▸ **Exercise goal**:
Which lines of the data contain the string "column"? Show each of them.

▸ **Stored records**:
□ □ □ □ □

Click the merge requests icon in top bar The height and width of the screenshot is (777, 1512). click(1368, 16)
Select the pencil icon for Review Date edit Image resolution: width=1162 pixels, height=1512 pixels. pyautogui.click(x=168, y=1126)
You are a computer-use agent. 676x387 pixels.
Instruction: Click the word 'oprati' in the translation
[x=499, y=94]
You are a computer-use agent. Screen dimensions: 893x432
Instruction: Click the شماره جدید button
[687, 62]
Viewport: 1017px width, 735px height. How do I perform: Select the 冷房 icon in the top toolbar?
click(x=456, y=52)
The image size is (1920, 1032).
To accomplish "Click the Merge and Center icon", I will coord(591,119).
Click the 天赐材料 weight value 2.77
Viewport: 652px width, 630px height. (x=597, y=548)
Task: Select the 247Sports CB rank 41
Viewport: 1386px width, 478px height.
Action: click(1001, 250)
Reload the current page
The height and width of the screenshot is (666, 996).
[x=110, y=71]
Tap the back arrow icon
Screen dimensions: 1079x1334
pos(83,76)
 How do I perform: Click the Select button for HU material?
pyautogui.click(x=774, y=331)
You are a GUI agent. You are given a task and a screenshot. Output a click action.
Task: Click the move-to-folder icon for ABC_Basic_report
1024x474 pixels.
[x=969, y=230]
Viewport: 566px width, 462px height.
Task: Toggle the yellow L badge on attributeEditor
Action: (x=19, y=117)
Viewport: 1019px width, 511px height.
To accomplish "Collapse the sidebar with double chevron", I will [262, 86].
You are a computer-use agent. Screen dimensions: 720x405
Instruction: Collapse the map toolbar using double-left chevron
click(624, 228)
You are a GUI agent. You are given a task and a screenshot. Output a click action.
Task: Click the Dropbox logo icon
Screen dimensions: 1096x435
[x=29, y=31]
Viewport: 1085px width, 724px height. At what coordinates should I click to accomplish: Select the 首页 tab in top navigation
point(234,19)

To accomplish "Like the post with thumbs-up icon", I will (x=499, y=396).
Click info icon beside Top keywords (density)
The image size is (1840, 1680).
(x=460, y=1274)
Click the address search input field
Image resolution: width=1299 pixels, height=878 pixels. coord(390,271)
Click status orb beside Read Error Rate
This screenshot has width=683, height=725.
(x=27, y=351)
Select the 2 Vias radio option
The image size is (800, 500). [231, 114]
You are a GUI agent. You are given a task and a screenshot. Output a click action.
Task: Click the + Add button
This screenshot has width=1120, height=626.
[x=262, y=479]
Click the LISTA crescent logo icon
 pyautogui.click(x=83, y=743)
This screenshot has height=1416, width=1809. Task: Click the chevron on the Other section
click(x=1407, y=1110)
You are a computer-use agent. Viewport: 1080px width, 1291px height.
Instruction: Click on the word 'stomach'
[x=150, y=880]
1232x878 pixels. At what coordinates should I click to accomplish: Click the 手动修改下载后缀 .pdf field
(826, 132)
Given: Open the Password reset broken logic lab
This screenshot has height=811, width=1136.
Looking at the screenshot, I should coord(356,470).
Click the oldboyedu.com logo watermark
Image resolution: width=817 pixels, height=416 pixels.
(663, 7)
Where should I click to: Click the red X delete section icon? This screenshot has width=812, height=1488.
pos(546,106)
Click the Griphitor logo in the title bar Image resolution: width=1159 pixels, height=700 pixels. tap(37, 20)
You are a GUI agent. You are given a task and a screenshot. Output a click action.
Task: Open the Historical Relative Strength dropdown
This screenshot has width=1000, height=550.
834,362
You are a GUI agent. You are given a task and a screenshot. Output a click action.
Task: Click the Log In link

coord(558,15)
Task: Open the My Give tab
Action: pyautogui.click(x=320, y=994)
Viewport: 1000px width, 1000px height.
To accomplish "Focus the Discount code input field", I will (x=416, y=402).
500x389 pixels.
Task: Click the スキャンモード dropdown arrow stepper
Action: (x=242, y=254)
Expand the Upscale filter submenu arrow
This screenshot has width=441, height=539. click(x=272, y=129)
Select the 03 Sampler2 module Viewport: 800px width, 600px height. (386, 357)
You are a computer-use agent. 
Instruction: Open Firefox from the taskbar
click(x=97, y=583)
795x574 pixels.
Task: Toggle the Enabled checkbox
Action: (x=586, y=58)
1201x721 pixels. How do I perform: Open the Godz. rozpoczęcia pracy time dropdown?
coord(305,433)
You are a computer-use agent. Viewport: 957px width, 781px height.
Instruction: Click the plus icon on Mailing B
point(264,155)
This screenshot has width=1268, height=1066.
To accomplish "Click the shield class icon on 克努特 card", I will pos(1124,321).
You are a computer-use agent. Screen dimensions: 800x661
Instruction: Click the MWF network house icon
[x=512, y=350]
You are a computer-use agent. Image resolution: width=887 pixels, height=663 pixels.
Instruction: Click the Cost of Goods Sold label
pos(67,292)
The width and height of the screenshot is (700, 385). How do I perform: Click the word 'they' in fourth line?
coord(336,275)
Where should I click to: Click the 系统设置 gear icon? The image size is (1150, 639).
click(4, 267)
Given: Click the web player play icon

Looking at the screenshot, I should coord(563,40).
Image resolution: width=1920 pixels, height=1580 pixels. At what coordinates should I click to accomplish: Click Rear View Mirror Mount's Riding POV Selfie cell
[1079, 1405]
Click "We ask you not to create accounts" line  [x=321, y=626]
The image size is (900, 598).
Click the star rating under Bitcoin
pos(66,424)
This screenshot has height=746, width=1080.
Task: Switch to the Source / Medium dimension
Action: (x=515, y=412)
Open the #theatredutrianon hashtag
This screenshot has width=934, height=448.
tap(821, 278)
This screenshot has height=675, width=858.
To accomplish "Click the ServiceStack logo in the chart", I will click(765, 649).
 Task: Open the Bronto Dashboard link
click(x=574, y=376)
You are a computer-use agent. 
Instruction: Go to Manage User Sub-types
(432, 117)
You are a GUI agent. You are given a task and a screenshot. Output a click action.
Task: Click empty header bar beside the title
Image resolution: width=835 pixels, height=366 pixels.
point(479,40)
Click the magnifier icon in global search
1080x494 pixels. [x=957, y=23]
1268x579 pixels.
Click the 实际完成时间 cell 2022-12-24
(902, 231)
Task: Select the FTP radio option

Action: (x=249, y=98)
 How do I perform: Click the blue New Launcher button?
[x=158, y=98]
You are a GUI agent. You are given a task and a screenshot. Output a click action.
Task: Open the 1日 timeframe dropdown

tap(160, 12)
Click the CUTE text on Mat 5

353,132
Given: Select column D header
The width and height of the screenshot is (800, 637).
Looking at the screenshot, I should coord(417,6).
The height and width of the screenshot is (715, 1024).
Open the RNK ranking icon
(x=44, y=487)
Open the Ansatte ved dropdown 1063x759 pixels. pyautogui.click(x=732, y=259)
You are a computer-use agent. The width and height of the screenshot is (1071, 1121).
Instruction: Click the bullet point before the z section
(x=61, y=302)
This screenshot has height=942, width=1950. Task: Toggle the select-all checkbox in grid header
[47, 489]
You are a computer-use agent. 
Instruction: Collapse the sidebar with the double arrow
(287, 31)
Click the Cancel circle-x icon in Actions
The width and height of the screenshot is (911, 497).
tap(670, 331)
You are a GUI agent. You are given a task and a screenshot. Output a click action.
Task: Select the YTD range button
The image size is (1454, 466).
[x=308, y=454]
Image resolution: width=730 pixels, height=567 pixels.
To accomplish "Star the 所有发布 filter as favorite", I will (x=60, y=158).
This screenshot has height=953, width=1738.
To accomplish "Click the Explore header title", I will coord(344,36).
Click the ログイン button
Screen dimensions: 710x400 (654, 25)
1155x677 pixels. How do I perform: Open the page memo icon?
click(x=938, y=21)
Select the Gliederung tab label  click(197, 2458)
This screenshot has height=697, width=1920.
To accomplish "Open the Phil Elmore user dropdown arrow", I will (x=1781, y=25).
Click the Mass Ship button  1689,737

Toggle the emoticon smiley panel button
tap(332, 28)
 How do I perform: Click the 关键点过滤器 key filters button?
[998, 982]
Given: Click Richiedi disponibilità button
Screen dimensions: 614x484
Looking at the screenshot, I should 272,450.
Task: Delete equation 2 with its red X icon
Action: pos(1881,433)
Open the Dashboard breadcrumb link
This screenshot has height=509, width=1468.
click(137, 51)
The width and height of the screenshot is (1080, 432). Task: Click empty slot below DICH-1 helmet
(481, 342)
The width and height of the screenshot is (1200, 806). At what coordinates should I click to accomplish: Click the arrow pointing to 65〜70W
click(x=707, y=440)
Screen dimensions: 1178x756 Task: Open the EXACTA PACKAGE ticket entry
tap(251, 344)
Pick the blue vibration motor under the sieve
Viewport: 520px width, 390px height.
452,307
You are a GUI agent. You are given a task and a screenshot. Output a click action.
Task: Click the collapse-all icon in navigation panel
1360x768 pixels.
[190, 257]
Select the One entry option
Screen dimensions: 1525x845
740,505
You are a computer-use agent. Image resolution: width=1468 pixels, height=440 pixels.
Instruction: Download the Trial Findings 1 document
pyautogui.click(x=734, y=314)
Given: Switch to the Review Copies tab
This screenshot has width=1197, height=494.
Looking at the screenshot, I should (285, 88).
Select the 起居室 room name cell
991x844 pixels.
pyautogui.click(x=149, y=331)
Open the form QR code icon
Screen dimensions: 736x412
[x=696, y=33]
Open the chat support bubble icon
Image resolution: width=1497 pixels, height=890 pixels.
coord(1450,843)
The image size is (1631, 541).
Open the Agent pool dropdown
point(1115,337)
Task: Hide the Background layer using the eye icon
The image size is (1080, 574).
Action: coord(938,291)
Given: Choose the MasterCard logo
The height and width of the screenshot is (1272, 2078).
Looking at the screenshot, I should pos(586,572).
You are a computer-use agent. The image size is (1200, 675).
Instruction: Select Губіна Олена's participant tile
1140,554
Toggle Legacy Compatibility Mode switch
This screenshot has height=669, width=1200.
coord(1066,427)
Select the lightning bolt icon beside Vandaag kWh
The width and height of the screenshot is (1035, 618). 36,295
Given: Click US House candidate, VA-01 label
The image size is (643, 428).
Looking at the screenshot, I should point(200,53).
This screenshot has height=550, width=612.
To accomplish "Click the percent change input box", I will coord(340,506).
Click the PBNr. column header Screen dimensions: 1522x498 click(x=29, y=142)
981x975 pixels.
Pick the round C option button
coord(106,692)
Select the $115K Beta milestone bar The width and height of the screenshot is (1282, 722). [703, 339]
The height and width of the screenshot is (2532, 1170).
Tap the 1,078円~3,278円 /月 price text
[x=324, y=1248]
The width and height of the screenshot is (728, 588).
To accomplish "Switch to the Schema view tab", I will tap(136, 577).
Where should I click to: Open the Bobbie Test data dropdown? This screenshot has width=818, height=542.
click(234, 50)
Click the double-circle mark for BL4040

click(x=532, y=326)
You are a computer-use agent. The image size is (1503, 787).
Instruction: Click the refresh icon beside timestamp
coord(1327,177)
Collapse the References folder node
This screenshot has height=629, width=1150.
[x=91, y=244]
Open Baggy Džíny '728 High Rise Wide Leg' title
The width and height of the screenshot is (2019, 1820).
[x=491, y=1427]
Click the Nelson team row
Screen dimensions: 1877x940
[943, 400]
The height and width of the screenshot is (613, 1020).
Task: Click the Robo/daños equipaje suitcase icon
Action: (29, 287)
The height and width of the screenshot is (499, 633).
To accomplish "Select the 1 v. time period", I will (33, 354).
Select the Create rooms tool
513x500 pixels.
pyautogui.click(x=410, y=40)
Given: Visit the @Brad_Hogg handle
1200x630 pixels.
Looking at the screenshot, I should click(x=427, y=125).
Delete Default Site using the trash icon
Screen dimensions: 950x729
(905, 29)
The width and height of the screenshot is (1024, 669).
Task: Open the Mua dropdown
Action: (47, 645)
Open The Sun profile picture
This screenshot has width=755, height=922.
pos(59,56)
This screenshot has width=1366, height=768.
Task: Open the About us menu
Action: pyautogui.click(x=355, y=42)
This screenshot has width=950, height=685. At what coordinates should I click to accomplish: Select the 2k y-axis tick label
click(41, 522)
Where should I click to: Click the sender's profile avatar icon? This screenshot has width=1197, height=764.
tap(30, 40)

□ □ □ □ □

▸ **Task solution**:
Given: Select column D header
Click the PBNr. column header Screen dimensions: 1522x498 click(x=29, y=142)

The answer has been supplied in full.